HOW TO COMPLETE THIS TASK — Find the word "dropdown" in the data. Return every line where it appears.
·····
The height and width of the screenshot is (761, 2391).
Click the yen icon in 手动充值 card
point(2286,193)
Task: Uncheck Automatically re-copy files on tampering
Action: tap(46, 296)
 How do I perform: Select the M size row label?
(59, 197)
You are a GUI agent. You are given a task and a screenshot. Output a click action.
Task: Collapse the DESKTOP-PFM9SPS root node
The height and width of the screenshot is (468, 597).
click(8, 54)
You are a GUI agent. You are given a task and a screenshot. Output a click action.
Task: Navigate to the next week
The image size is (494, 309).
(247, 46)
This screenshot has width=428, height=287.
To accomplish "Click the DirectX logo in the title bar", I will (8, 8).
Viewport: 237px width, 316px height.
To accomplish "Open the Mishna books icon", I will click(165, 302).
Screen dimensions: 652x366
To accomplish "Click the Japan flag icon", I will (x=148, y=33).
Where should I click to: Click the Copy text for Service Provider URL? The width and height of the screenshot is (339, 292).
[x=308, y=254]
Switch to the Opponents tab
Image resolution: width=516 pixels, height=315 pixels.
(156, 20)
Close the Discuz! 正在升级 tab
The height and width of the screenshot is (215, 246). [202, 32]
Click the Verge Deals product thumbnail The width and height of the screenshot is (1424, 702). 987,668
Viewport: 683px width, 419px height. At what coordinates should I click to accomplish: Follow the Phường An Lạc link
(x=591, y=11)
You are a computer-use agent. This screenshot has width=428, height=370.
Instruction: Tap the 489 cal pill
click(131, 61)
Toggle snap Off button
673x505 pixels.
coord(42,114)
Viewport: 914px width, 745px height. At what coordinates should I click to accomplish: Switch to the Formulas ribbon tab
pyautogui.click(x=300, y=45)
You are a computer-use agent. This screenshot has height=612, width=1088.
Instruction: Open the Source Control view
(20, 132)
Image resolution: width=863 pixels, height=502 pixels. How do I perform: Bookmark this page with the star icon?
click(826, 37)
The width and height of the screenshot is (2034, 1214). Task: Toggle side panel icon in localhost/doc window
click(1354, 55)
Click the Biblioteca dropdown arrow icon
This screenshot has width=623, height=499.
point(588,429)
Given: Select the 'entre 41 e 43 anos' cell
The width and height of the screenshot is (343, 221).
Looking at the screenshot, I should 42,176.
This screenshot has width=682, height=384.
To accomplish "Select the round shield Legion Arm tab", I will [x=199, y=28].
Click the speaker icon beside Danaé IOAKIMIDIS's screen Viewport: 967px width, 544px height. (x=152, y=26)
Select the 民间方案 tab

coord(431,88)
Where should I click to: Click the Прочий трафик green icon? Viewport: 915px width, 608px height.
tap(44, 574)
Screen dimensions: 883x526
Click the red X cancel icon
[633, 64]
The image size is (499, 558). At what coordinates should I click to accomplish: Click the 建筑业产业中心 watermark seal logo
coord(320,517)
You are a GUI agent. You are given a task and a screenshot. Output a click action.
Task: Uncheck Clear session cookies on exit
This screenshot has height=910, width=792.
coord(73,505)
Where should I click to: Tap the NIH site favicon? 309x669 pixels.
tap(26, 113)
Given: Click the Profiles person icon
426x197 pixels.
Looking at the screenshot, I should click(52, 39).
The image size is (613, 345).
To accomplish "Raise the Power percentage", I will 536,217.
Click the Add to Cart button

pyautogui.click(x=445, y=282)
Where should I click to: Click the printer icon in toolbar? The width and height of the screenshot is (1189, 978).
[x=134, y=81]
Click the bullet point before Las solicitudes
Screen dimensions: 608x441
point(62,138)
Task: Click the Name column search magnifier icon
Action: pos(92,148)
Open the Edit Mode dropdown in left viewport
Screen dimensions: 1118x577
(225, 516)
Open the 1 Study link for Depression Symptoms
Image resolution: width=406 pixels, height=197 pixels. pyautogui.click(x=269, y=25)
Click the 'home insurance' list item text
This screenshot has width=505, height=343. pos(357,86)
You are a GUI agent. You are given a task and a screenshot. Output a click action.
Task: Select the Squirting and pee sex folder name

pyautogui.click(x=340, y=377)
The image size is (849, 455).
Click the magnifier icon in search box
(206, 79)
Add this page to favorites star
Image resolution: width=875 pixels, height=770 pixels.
·····
ANSWER TO THE EXERCISE —
Click the Biblioteca dropdown arrow icon
Open the Edit Mode dropdown in left viewport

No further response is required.